» **Stored records**:
--- start ---

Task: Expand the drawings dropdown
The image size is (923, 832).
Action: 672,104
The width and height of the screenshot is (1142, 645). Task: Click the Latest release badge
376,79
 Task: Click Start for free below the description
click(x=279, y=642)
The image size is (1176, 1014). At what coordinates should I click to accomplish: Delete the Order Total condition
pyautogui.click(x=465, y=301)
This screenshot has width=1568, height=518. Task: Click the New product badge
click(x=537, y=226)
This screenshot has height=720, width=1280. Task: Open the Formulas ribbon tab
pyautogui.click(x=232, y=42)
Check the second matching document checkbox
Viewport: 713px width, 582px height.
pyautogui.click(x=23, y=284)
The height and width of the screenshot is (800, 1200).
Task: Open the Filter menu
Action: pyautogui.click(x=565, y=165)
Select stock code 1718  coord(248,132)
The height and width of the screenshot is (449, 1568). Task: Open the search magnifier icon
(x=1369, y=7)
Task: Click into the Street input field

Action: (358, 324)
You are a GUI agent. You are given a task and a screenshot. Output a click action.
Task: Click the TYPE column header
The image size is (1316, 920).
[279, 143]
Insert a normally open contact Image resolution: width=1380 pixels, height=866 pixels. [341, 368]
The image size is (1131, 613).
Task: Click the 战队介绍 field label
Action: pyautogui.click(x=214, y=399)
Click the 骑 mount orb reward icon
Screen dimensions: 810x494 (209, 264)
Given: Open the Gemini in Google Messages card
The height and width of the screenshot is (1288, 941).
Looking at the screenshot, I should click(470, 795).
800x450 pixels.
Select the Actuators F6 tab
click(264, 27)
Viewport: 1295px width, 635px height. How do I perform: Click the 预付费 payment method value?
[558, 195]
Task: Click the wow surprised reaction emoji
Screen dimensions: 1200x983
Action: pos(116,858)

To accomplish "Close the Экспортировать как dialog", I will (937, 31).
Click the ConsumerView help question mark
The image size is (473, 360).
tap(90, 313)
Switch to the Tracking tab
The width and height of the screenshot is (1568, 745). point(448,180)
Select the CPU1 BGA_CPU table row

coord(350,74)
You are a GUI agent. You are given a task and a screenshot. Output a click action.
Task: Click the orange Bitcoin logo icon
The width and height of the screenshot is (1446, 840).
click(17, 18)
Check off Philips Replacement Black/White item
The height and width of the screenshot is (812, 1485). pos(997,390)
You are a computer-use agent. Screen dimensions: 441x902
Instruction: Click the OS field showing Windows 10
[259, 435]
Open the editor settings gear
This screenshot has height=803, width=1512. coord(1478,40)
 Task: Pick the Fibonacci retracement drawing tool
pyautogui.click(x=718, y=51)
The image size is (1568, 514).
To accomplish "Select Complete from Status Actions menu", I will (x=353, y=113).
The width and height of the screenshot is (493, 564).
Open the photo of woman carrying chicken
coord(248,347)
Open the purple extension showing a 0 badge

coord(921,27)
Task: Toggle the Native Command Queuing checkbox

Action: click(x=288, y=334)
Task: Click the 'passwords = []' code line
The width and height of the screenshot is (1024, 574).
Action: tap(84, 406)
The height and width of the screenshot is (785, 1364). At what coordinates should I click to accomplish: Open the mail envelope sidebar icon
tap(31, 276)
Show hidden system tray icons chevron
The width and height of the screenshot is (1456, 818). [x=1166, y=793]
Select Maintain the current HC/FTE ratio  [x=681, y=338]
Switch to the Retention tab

--- end ---

» **BRIEF**: Rewrite the stretch of records from the line containing "Insert a normally" through the line containing "will (x=353, y=113).", swapping "pixels" for "px" and leaving everything else unchanged.

» **ANSWER FOR THIS EXERCISE**:
Insert a normally open contact Image resolution: width=1380 px, height=866 px. [341, 368]
The image size is (1131, 613).
Task: Click the 战队介绍 field label
Action: pyautogui.click(x=214, y=399)
Click the 骑 mount orb reward icon
Screen dimensions: 810x494 (209, 264)
Given: Open the Gemini in Google Messages card
The height and width of the screenshot is (1288, 941).
Looking at the screenshot, I should click(470, 795).
800x450 px.
Select the Actuators F6 tab
click(264, 27)
Viewport: 1295px width, 635px height. How do I perform: Click the 预付费 payment method value?
[558, 195]
Task: Click the wow surprised reaction emoji
Screen dimensions: 1200x983
Action: pos(116,858)

To accomplish "Close the Экспортировать как dialog", I will (937, 31).
Click the ConsumerView help question mark
The image size is (473, 360).
tap(90, 313)
Switch to the Tracking tab
The width and height of the screenshot is (1568, 745). point(448,180)
Select the CPU1 BGA_CPU table row

coord(350,74)
You are a GUI agent. You are given a task and a screenshot. Output a click action.
Task: Click the orange Bitcoin logo icon
The width and height of the screenshot is (1446, 840).
click(17, 18)
Check off Philips Replacement Black/White item
The height and width of the screenshot is (812, 1485). pos(997,390)
You are a computer-use agent. Screen dimensions: 441x902
Instruction: Click the OS field showing Windows 10
[259, 435]
Open the editor settings gear
This screenshot has height=803, width=1512. coord(1478,40)
 Task: Pick the Fibonacci retracement drawing tool
pyautogui.click(x=718, y=51)
The image size is (1568, 514).
To accomplish "Select Complete from Status Actions menu", I will (x=353, y=113).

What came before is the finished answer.